Strommenger Birgit, Layer Franziska, Klare Ingo, Werner Guido
National Reference Centre for Staphylococci and Enterococci, Robert Koch Institute, Wernigerode Branch, Wernigerode, Germany.
PLoS One. 2015 May 8;10(5):e0125864. doi: 10.1371/journal.pone.0125864. eCollection 2015.
Ceftaroline is a new cephalosporin active against Methicillin-resistant Staphylococcus aureus (MRSA). Based on a representative collection of clinical S. aureus isolates from Germany, supplemented with isolates of clonal lineages ST228 and ST239, we demonstrate the in-vitro susceptibility towards ceftaroline prior to its introduction into clinical use for a total of 219 isolates. Susceptibility testing was performed by broth microdilution, disc diffusion and Etest, respectively. Results were interpreted according to EUCAST guidelines and showed considerable variance in dependence on clonal affiliation of the isolates tested. Among isolates of widespread hospital-associated lineages we found a high proportion of clinical isolates with MICs close to the EUCAST breakpoint (MIC50/90 1.0/1.5 mg/L); currently, interpretation of these "borderline" MICs is complicated by a lack of concordant susceptibility testing methods and reasonable breakpoint determination. Isolates of clonal lineages ST228 and ST239 demonstrated increased MIC50/90 values of 2.5/3.33 mg/L. Sequencing of mecA revealed no association of resistance to a specific mecA polymorphism, but rather reveals two regions in the non-penicillin-binding domain of PbP2a which displayed different combinations of mutations putatively involved in resistance development. This study provides national baseline data to (i) adjust susceptibility testing methods and current breakpoints to clinical and epidemiological requirements, (ii) evaluate current breakpoints with respect to therapeutic outcome and (iii) monitor further resistance evolution.

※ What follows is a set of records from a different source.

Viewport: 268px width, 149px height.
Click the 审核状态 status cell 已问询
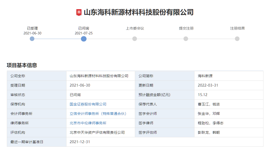[74, 94]
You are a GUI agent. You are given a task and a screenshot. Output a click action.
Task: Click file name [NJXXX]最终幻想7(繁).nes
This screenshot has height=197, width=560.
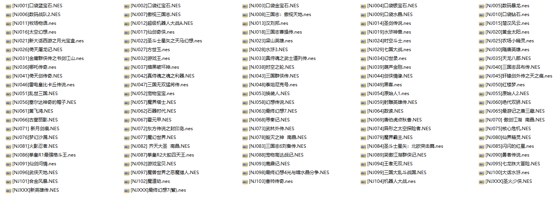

头孢洛林是一种对耐甲氧西林金黄色葡萄球菌(MRSA)有效的新型头孢菌素。基于从德国收集的具有代表性的临床金黄色葡萄球菌分离株,并补充了克隆谱系ST228和ST239的分离株,我们对总共219株分离株在引入临床使用前对头孢洛林的体外敏感性进行了研究。分别通过肉汤微量稀释法、纸片扩散法和Etest进行药敏试验。结果根据欧洲药敏试验委员会(EUCAST)指南进行解释,结果显示,所测试分离株的敏感性在很大程度上取决于所测试分离株的克隆谱系。在广泛的医院相关谱系的分离株中,我们发现有很大比例的临床分离株的最低抑菌浓度(MIC)接近EUCAST的折点(MIC50/90为1.0/1.5mg/L);目前,由于缺乏一致的药敏试验方法和合理的折点确定,对这些“临界”MIC的解释很复杂。克隆谱系ST228和ST239的分离株显示MIC50/90值升高,分别为2.5/3.33mg/L。mecA基因测序显示,耐药性与特定的mecA多态性无关,而是揭示了青霉素结合蛋白2a(PbP2a)非青霉素结合域中的两个区域,这些区域显示出与耐药性发展可能相关的不同突变组合。本研究提供了国家基线数据,以(i)根据临床和流行病学要求调整药敏试验方法和当前折点,(ii)根据治疗结果评估当前折点,以及(iii)监测进一步的耐药性演变。